Collection entries
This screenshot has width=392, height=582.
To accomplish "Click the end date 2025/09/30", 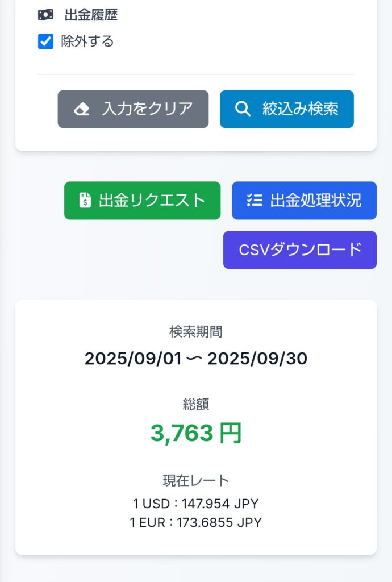I will coord(257,359).
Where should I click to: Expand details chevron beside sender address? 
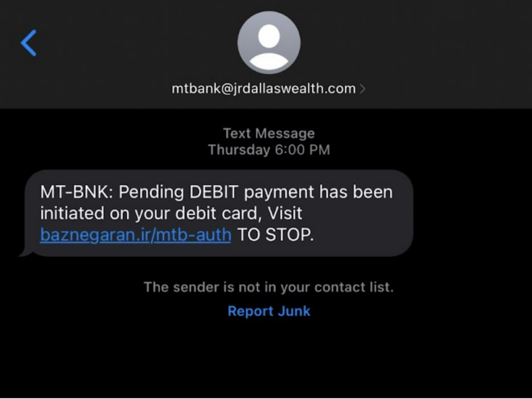pyautogui.click(x=363, y=89)
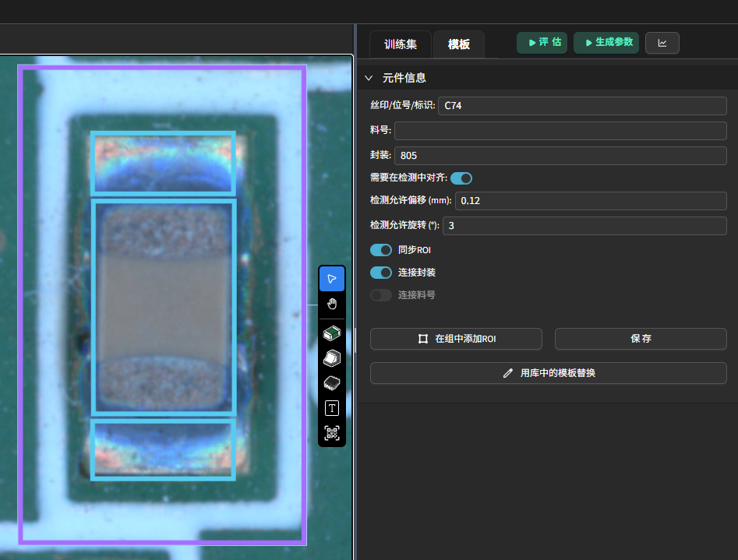Switch to the 训练集 tab
The image size is (738, 560).
point(400,44)
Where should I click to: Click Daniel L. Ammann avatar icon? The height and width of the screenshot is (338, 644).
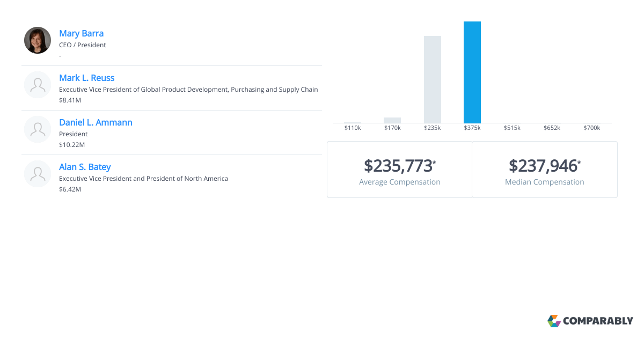pyautogui.click(x=38, y=129)
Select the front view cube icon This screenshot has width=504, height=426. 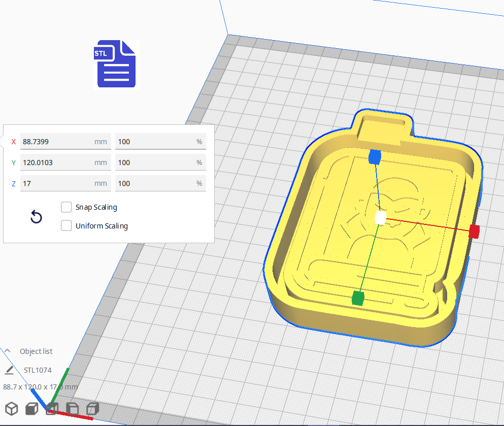pyautogui.click(x=31, y=409)
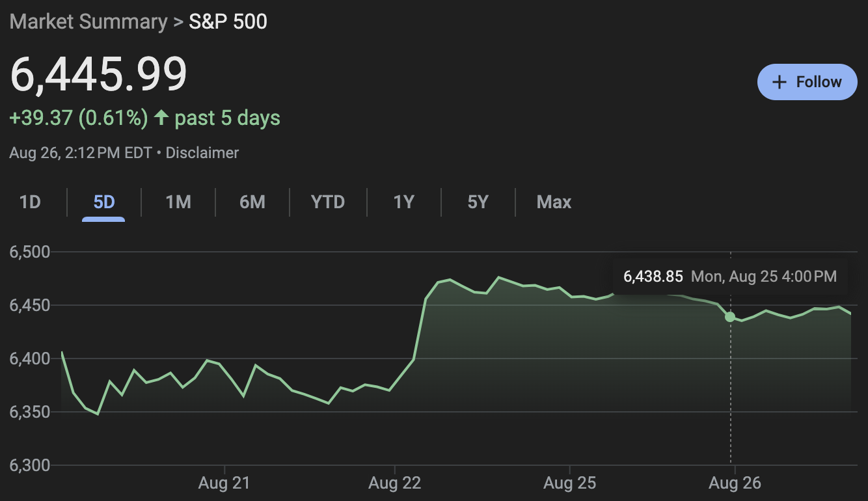Open the YTD range tab
The image size is (868, 501).
coord(328,202)
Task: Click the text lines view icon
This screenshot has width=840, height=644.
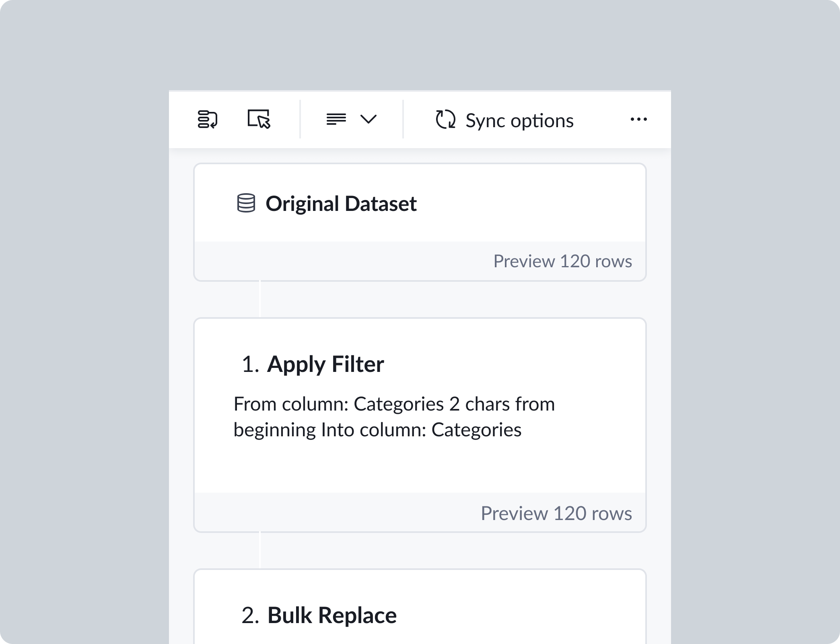Action: [x=336, y=119]
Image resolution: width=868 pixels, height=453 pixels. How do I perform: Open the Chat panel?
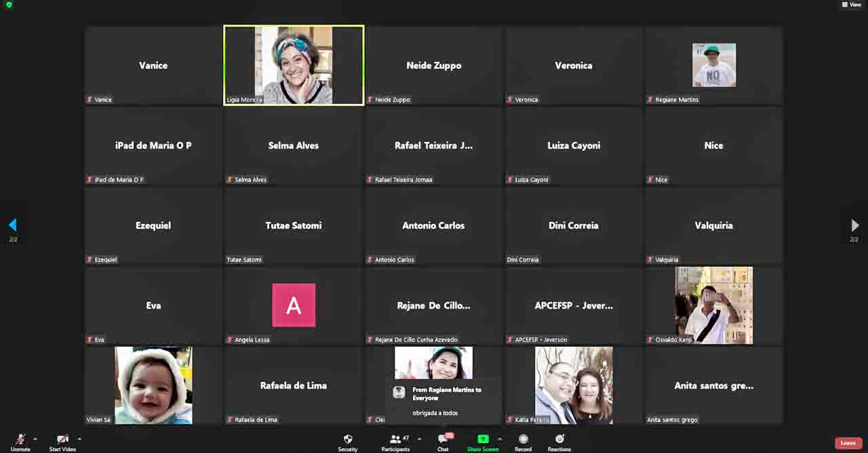(443, 442)
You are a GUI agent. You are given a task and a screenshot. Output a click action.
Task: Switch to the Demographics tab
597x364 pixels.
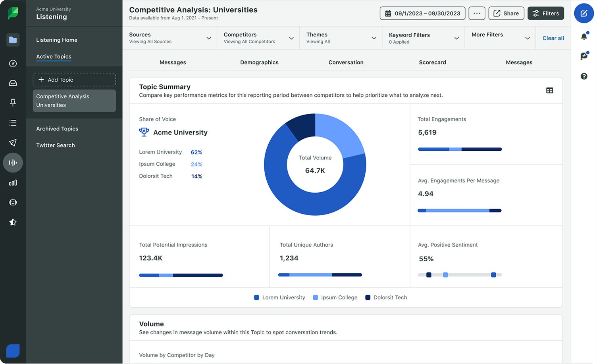tap(259, 62)
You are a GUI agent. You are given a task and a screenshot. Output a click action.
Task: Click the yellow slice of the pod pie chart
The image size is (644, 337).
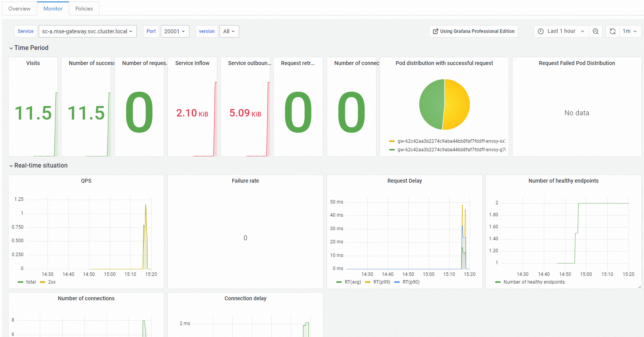coord(457,104)
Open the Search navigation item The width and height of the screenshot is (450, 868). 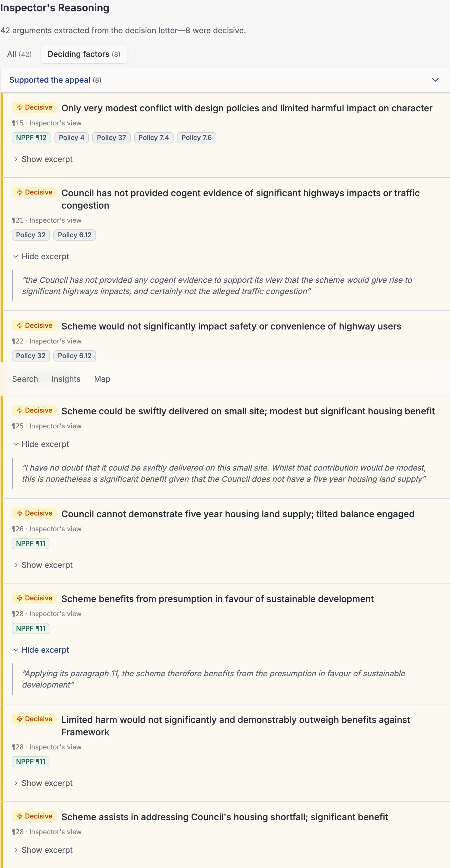[25, 379]
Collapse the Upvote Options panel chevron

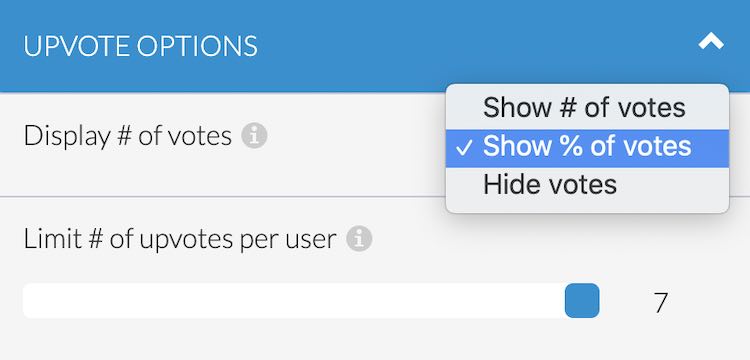(711, 42)
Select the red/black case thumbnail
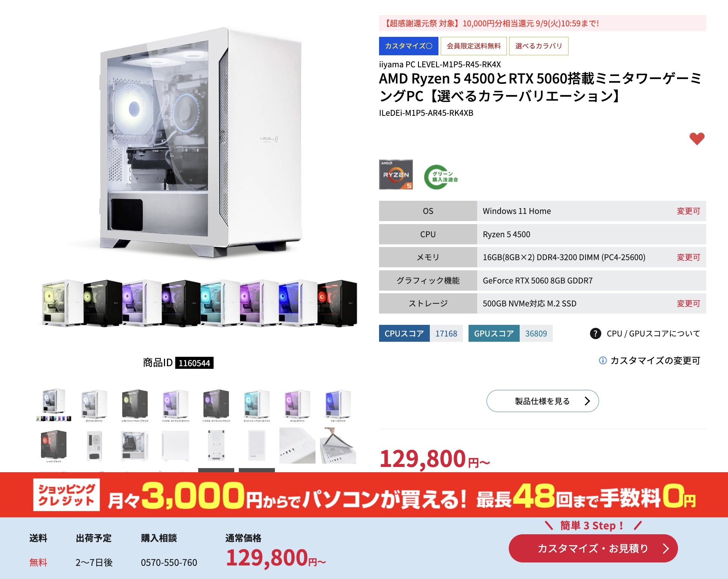The height and width of the screenshot is (579, 728). [54, 446]
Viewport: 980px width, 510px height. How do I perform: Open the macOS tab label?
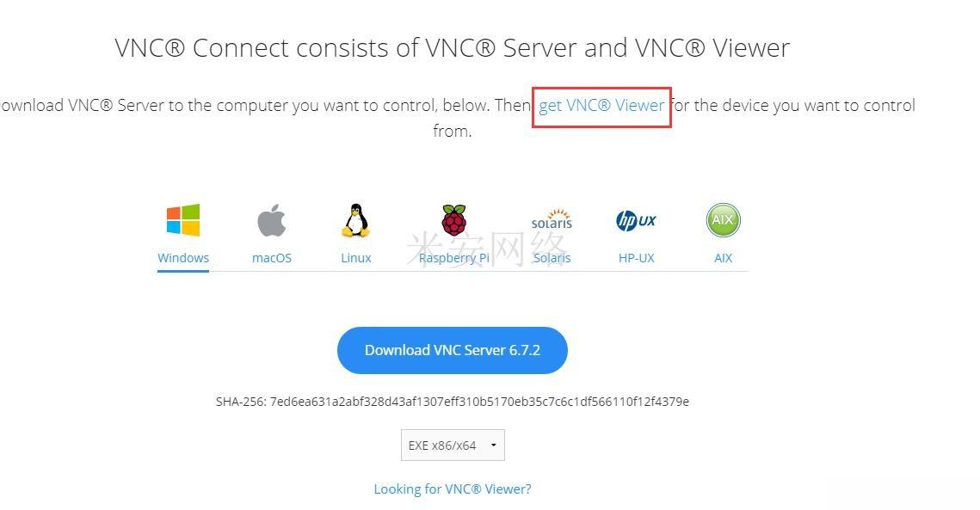click(272, 257)
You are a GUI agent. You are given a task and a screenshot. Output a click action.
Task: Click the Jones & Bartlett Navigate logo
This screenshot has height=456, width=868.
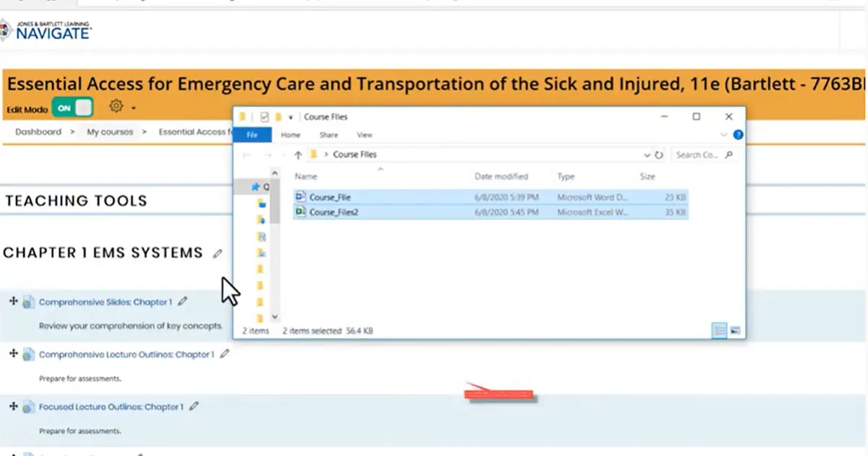tap(46, 30)
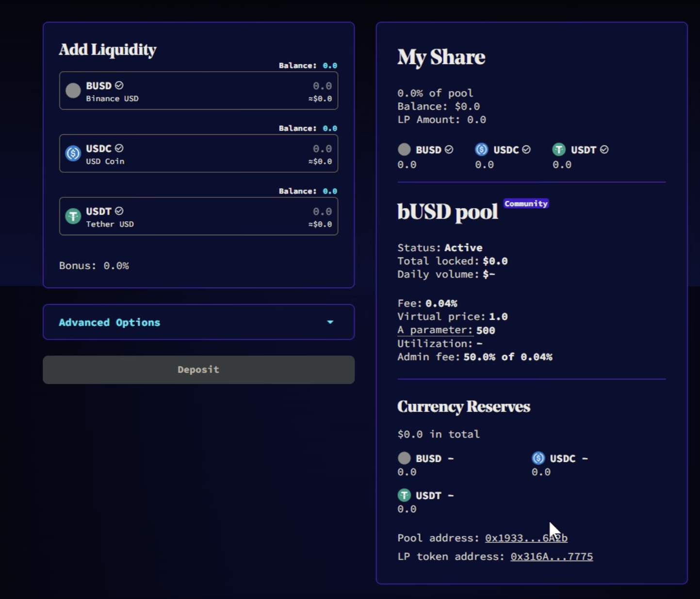Open the LP token address 0x316A link

(x=551, y=556)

■ **EXERCISE GOAL**: Reproduce exactly, and only, the part of the entries above that runs from the line with "Select the red/black case thumbnail" to the last line, both included. Pictures stay out.

■ **RESPONSE AREA**:
Select the red/black case thumbnail
The height and width of the screenshot is (579, 728). [54, 446]
Viewport: 980px width, 510px height. How do I perform: Open the macOS tab label?
click(272, 257)
You are a GUI agent. You are given a task and a screenshot. Output a click action.
Task: Click the Jones & Bartlett Navigate logo
This screenshot has height=456, width=868.
tap(46, 30)
Open the LP token address 0x316A link

(x=551, y=556)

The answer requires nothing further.